Tri-County Airport  is a privately owned, public use airport located three nautical miles (6 km) west of the central business district of Yates City, a village in Knox County, Illinois, United States.

Facilities and aircraft 
Tri-County Airport covers an area of 27 acres (11 ha) at an elevation of 661 feet (201 m) above mean sea level. It has one runway designated 2/20 with a turf surface measuring 2,809 by 150 feet (856 x 46 m).

For the 12-month period ending April 30, 2020, the airport had 10,000 general aviation aircraft operations, an average of 27 per day. At that time there were 28 aircraft based at this airport: 71% single-engine, 25% ultralight, and 4% glider.

Accidents & Incidents
On May 10, 2014, a Pazmany PL-4 crashed while operating in the traffic pattern at Tri-County Airport. The pilot had completed a 20-minute local flight and returned to the airport to practice landings. After his first touch-and-go, the aircraft experienced a complete lost of thrust while in the traffic pattern. The pilot performed a forced landing. The probable cause was found to be a failure of the reduction drive unit resulting from improper installation of the unit.

Data provided |
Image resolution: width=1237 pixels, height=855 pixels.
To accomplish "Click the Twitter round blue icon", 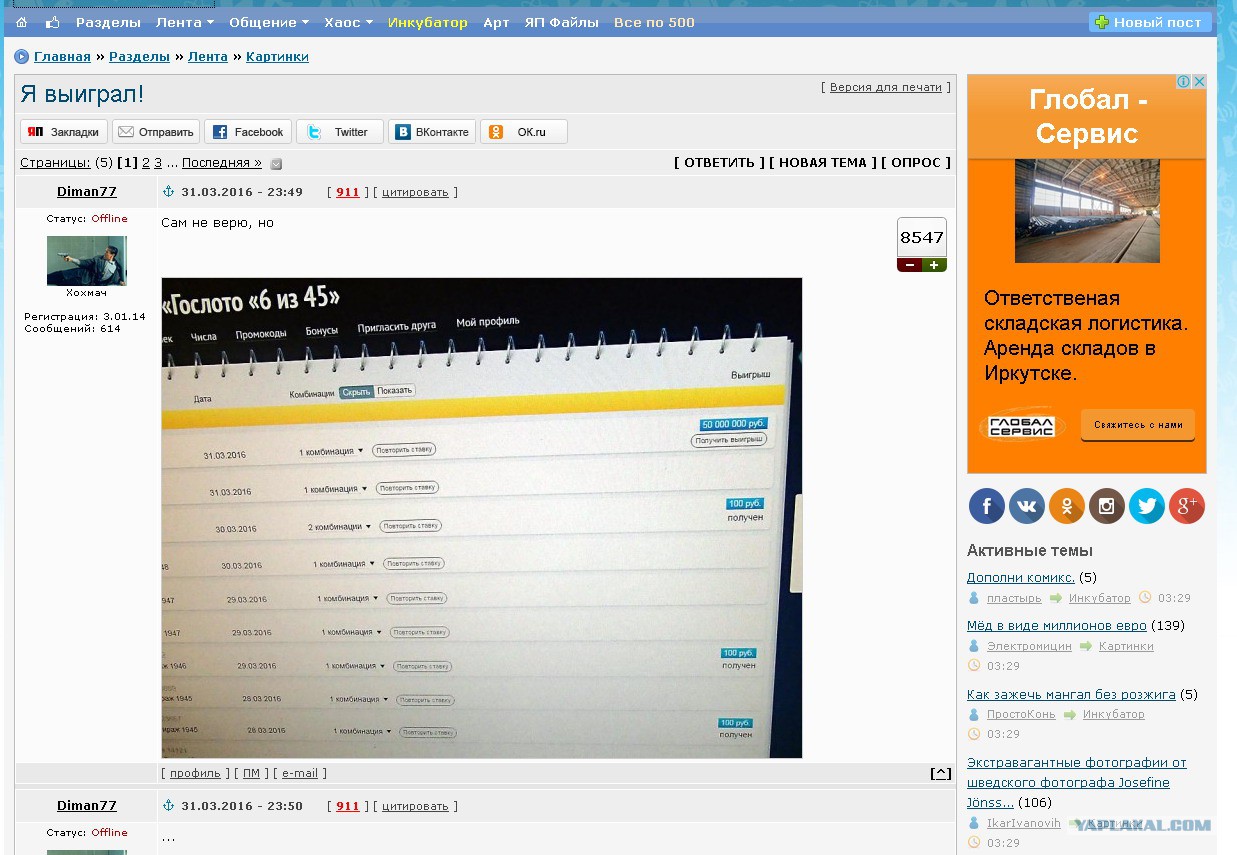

What is asked |
[1] Summarize the Tri-County Airport text in two sentences.
[2] Name each type of aircraft that the Tri-County Airport text reports as based at the airport, along with its percentage.
[3] Carry on the Tri-County Airport text past its final sentence.
The listing has no connection to the Tri-County Airport text.

Answers below |
[1] Tri-County Airport is a privately owned, public use airport three nautical miles west of Yates City, Illinois, with a single turf runway on 27 acres; in the year ending April 30, 2020, it had 10,000 general aviation operations and 28 based aircraft. On May 10, 2014, a Pazmany PL-4 lost all thrust in the traffic pattern and made a forced landing, a failure blamed on an improperly installed reduction drive unit.

[2]
- Single-engine: 71%
- Ultralight: 25%
- Glider: 4%

[3]
On April 23, 2016, a Cessna 172 Skyhawk landed inverted in a field after takeoff from Tri-County. The aircraft was substantially damaged, but the two occupants only experienced minor injuries.
On September 19, 2018, a plane crashed while trying to land at Tri-County Airport. Witnesses reported a sputtering sound while the aircraft was on approach. The aircraft touched down short of the runway and flipped over, closing the airport for a time. The two occupants received minor injuries.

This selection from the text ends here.